[Excerpt to read]:
# # #

Sioux City Community School District headquarters
Sioux City Community School District headquarters

Sioux City School Board members have discussed an Iowa legislative proposal to raise the minimum teacher salary in the state to $50,000 annually, noting that a new teacher could be paid nearly the same as one with several years of experience.

The board members reviewed the salary proposal in a Monday meeting in which they discussed its impact on the budget that will be set by April for the next school year.

Board member Dan Greenwell said 163 of the 1,080 Sioux City School District teachers make less than $50,000 in salary, and would be impacted if the teacher pay measure gets enacted. Greenwell said those impacted teachers would get a combined $465,000 in extra salary money coming from the state.

Board member Treyla Lee noted that if the minimum salary goes to $50,000, many district teachers with up to five years of experience will be making close to the same amount as the newer teachers, a dynamic that Greenwell called “compression.”

Currently, teachers in the Sioux City district make a combined $74 million dollars in salary, with millions more once benefits are tacked on.

The district will soon begin the collective bargaining process to set salaries and other details of union contracts with teachers and other employee groups. The employees are represented by the Sioux City Education Association and one other union group, who will start the process by making an opening proposal on March 5.

Down in the Iowa Legislature on Tuesday, two bills that would enforce age restrictions online were advanced by the Iowa House Judiciary Committee.

One proposal would require social media companies to have permission from parents before allowing minors to create accounts. Parents would also receive access to see what their children are posting.

# # #

[Supplied material]:

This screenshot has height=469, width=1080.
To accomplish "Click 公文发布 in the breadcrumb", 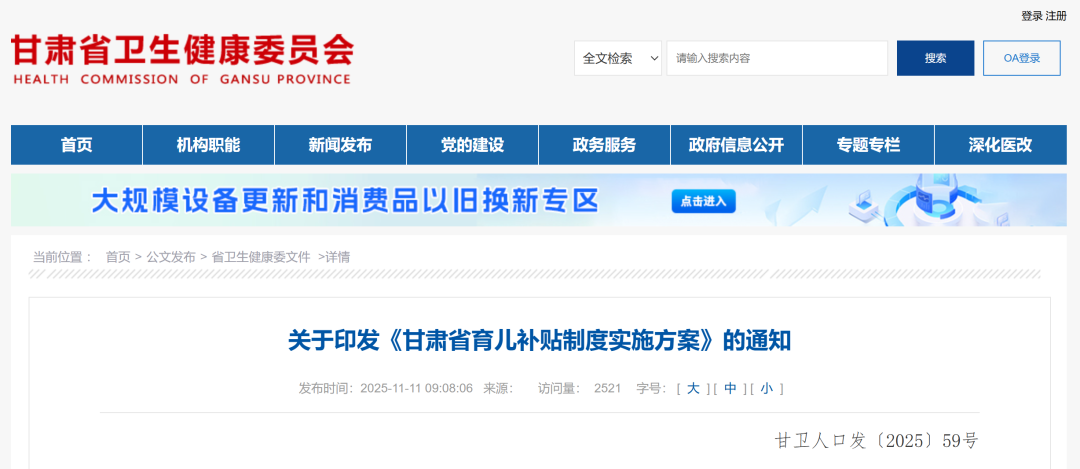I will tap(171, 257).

# # #

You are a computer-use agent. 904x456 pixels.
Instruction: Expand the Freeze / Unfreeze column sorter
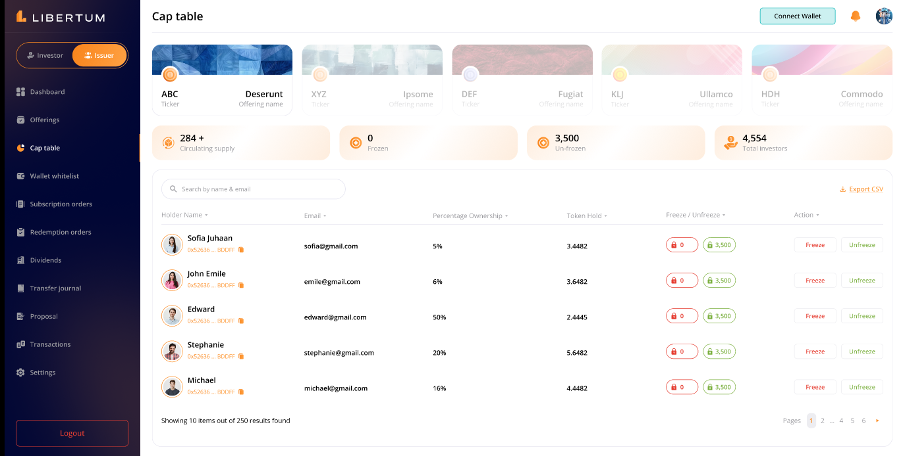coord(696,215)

# # #

[Parts of the exercise]:
a) According to the excerpt on the Sioux City teacher salary proposal, how many of the district's teachers make less than $50,000?
b) Please write the next part of the excerpt about the Sioux City teacher salary proposal, picking up after its final sentence.

[Task-by-task answers]:
a) 163 of the district's 1,080 teachers make less than $50,000.

b)
The other bill was amended to require users to prove they’re over 18 years old before they can go on porn sites. Similar measures have passed in several other states in recent years, such as Louisiana and Utah, where they have drawn First Amendment legal challenges.

Both bills can now come up for debate in the Iowa House.

Additionally, a bill advancing out of an Iowa House subcommittee is aimed at financially supporting more full day preschool programs across the state.

Currently, a school district receives half of the regular state cost per pupil for each student in preschool.

Republican Rep. Henry Stone says his bill would provide full funding for the low-income students in those programs.

The bill is now headed to the House Education Committee.

In one additional legislative matter, Iowa Senate Democrats have proposed four bills aimed at addressing issues around safety and accountability in Iowa’s nursing homes.

They’d add more nursing home inspectors, raise the wages of direct-care workers, create a board for nursing home oversight, and raise the personal needs allowance for long-term care residents on Medicaid.

Democratic Senator Claire Celsi said she got input from advocates all over the state to help craft these bills.

Senate Republicans have rejected previous requests by Democrats for an oversight hearing about nursing homes, and it is not likely that they will move these bills forward.